## How to complete this task
Reproduce each line, exactly, from the one containing "Instruction: Open Selected" through the end of the material. Exclude pictures.

Start of Data provided

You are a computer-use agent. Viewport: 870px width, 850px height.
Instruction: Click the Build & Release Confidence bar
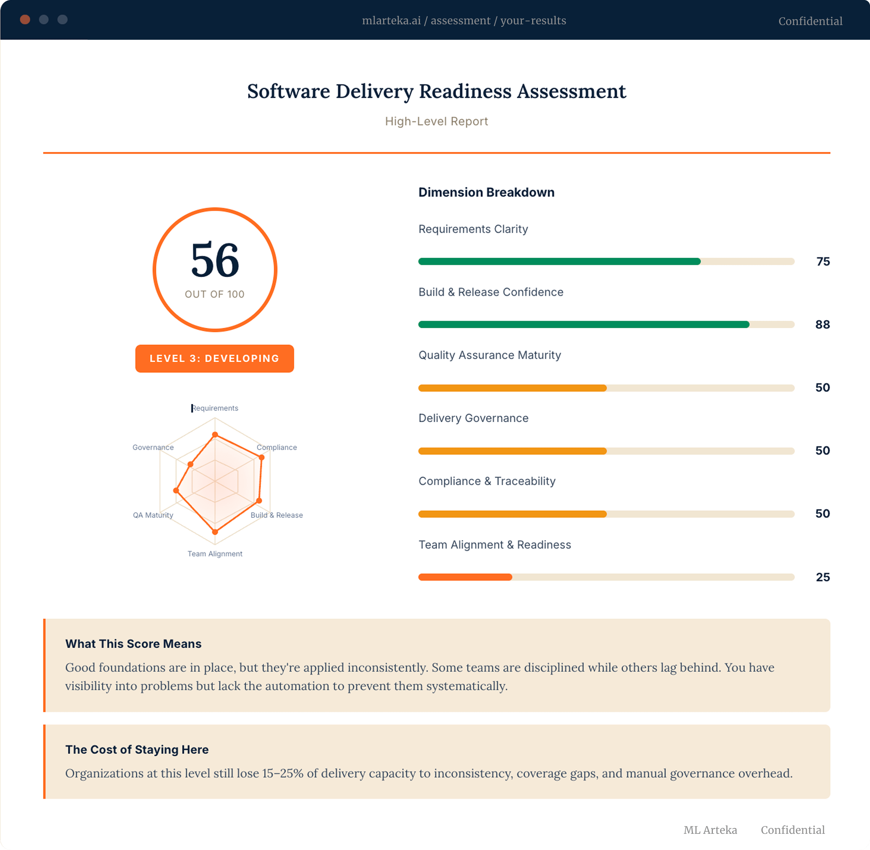(606, 325)
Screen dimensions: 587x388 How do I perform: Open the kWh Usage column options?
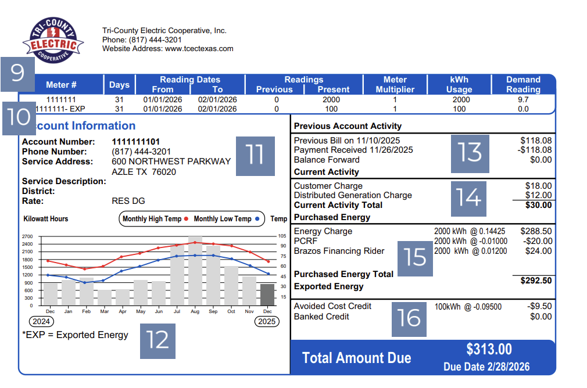click(459, 84)
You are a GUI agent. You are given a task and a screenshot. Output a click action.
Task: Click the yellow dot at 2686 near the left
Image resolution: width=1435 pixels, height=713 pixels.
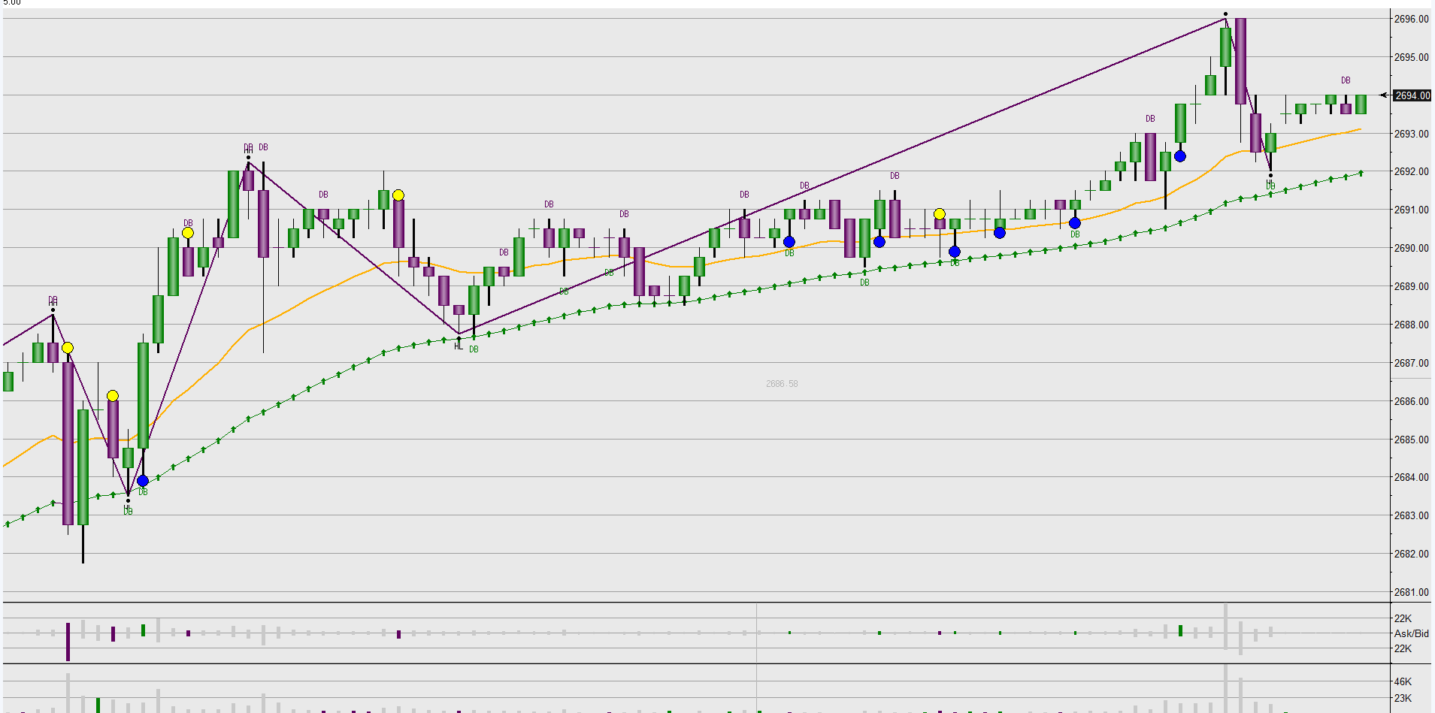(113, 396)
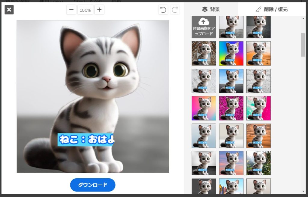Click the redo arrow icon
Image resolution: width=308 pixels, height=197 pixels.
pyautogui.click(x=175, y=10)
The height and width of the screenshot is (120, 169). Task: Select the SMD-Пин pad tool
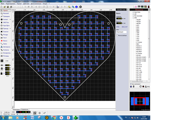6,23
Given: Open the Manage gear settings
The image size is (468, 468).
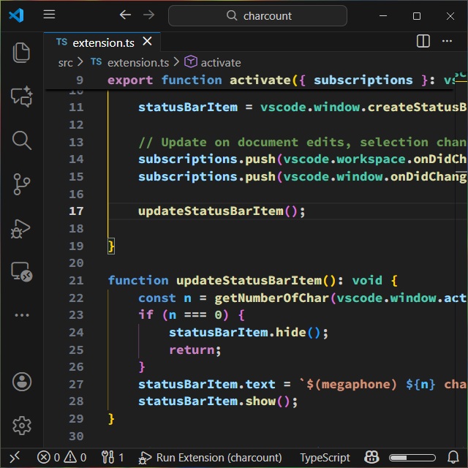Looking at the screenshot, I should [x=21, y=425].
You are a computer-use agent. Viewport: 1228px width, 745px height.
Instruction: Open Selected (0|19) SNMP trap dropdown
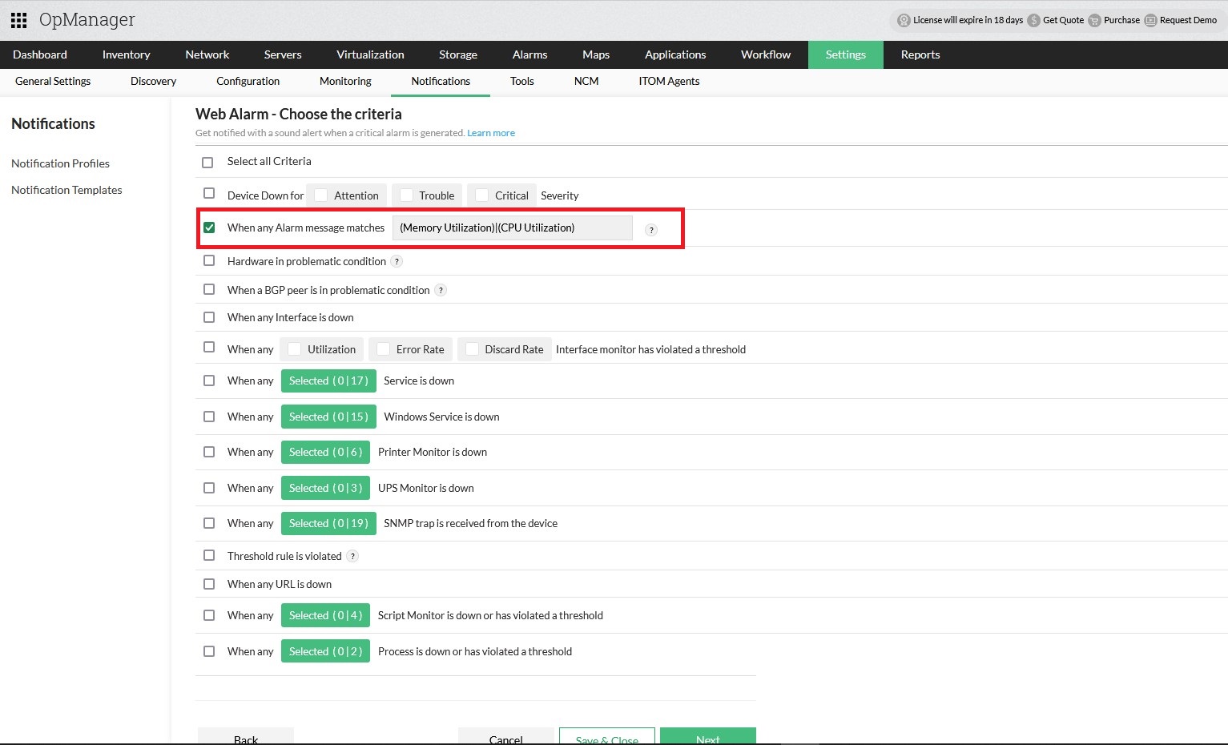point(328,524)
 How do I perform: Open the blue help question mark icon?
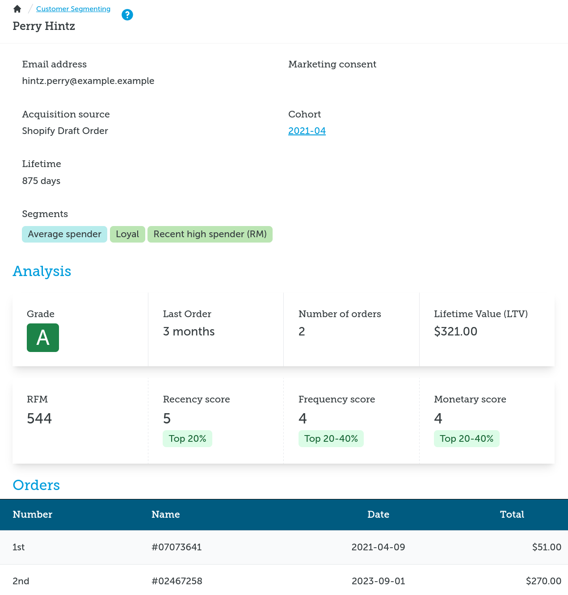127,15
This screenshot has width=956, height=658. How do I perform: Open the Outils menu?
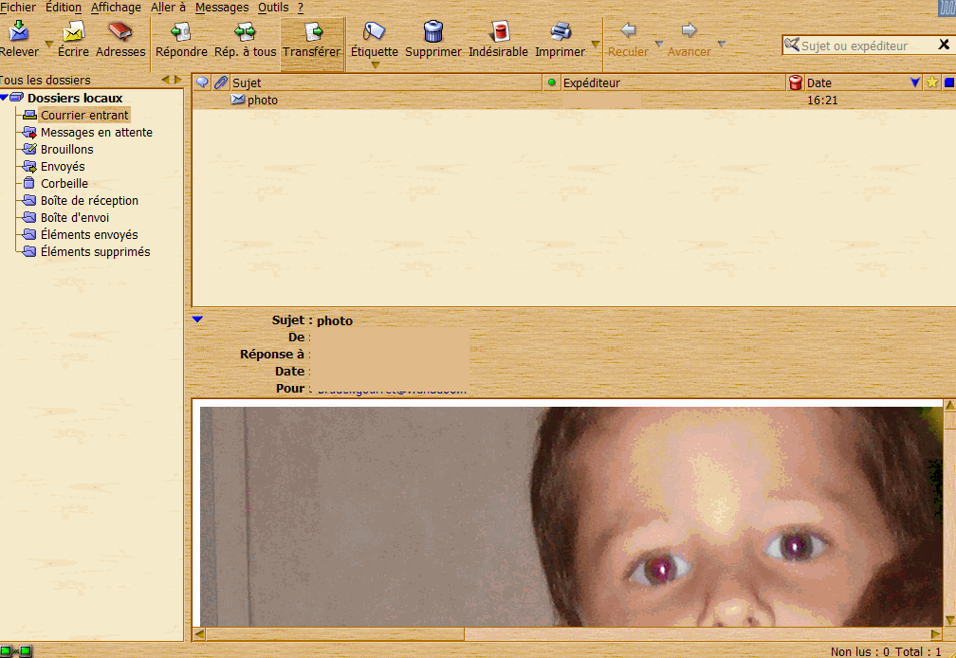273,7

End of Data provided

## Solution to this problem
Instruction: Open Selected (0|19) SNMP trap dropdown
point(328,524)
 How do I perform: Open the blue help question mark icon?
127,15
This screenshot has width=956, height=658. How do I perform: Open the Outils menu?
273,7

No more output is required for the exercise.